The four largest wireless carriers reached an agreement
with two major public-safety groups last week, endorsing standards and a
timetable less stringent than proposed by the FCC and relying on a different
technology — using maps of WiFi and Bluetooth signals, as some commercial
location services now do — for determining the address and altitude of a 911 caller.
Other groups are still pushing for air-pressure
technology, arguing that it is more reliable and precise and could be
implemented more quickly. “The [wireless] industry is basically trying to slow
the train down,” said Harold Schaitberger, general president of the
International Association of Fire Fighters. “That’s very troubling to us.”
Beyond GPS
A 911 call is unlike any other: A person dialing the
number typically is seeking help from authorities to report a crime, fire or
medical emergency. The dispatcher needs to know the location of the caller to
direct the appropriate responders to the right place, even if the caller cannot
or will not provide that information.
Several technologies, operating under existing FCC rules,
already are capable of finding 911 callers based on data that flows through
cellular networks, such as what cell towers phones are using and how quickly
signals are reaching them. Increasingly, though, carriers also are activating
the GPS chips in smartphones to determine the locations of callers and sending
the results to dispatchers.
Yet some in the location-services industry, backed by
coalitions of emergency workers, have argued that existing systems are flawed
and imprecise. GPS tracking, for example, needs a clear line of sight to
satellites, making them all but useless when somebody inside a building makes a
911 call.
“There needs to be privacy protections, but right now,
for all the networks, that’s not the challenge,” said Jamie Barnett, a former
top FCC official now lobbying for one of the location-services companies,
TruePosition, and also for a coalition of emergency workers that the company is
funding. “The question is, can the networks even find you?”
Many privacy advocates support the idea — in concept — of
better location tracking for 911 calls but fear government overreach. The last
time the FCC updated its location requirements for wireless carriers, several
later agreed to provide that same data to the FBI.
The increasing use of GPS tracking, the privacy advocates
say, offers a cautionary tale. Even if callers have turned off the capability
on their smartphones, 911 systems are capable of remotely activating GPS
functions and extracting precise locations.

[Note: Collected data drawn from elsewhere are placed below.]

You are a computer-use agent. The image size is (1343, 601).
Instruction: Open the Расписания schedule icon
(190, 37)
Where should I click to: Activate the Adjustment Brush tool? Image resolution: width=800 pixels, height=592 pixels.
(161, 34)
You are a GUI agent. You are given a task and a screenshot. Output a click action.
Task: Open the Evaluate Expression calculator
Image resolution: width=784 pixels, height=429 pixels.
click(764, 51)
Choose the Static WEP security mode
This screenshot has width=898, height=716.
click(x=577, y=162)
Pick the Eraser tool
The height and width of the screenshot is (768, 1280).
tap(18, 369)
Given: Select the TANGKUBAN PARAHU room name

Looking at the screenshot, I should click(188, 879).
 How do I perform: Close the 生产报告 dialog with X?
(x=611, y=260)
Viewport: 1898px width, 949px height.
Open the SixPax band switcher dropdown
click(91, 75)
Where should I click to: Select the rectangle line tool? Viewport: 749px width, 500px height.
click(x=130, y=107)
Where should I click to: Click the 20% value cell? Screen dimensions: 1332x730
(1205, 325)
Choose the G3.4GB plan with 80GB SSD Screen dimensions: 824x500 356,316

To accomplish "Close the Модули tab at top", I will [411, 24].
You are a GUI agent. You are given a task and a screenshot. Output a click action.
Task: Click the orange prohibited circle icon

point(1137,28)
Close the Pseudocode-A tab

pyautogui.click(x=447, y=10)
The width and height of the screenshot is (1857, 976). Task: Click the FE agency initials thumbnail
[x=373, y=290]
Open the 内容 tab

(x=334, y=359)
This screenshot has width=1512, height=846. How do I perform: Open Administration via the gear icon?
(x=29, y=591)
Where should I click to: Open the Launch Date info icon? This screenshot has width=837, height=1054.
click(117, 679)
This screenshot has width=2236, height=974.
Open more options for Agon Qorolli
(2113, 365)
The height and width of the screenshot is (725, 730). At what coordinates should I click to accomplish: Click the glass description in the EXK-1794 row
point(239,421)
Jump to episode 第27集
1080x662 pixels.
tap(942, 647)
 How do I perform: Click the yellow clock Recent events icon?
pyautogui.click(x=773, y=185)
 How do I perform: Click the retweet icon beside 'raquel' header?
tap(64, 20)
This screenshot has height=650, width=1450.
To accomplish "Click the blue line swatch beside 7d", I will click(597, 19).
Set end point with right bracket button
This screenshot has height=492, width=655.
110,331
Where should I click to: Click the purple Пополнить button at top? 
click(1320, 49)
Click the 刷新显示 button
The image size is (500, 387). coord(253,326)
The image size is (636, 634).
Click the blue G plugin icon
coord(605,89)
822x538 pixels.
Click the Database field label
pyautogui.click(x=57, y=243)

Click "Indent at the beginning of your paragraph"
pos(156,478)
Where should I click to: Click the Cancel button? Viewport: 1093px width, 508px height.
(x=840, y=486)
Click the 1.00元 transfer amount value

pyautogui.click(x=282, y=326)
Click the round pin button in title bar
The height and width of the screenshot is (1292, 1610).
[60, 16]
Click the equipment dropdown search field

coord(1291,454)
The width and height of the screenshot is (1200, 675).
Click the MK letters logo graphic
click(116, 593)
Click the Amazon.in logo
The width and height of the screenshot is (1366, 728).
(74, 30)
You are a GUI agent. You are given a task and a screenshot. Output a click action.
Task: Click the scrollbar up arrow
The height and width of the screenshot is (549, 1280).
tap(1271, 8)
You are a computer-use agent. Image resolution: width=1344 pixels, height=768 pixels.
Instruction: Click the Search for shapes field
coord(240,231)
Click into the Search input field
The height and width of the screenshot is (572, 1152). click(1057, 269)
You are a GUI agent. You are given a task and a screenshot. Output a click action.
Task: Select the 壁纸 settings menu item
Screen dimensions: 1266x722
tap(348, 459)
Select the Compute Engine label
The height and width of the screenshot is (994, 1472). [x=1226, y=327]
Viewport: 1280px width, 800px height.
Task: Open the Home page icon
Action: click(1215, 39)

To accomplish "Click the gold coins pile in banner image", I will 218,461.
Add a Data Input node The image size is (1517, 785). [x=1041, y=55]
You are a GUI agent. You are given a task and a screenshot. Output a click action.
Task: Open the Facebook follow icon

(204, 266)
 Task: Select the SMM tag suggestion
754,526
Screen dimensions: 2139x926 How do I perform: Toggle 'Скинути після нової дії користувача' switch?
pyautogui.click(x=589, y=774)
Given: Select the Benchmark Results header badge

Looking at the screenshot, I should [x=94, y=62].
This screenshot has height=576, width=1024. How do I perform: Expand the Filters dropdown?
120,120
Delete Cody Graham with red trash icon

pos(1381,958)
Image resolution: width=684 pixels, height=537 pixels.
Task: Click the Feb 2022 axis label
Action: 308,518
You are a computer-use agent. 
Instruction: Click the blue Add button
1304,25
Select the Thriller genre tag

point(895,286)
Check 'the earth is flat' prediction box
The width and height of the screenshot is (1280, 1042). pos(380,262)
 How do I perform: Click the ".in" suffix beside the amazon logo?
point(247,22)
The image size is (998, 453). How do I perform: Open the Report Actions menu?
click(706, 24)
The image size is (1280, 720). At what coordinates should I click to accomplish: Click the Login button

This may cause little concern since somebody calling
authorities typically wants to be found. But if smartphones are designed to
include the ability to have their GPS tools activated remotely, there is no
guarantee that others will not secretly take advantage of that feature. Users
making 911 calls typically do not get notification that their smartphones have
activated the GPS functions and reported the location to authorities.
Jim Dempsey, senior counsel to the Center for Democracy
& Technology and a veteran of debates over FCC location rules, said privacy
concerns could be lessened by requiring wireless carriers to build systems
capable of transmitting altitude measurements only during 911 calls. “It’s not
like the FCC is forcing anyone to design a mass surveillance tool of the
future,” Dempsey said.
But Rundle, the Australian glider pilot and app
developer, said location data generated for 911 calls will inevitably be
collected by the government — and perhaps others — to track cellphone users.
“It’s the dilemma of today’s technology. You can’t make
it hack-proof,” he said. “If somebody can program it, someone else can
re-purpose it.”
Brian Fung contributed to this report.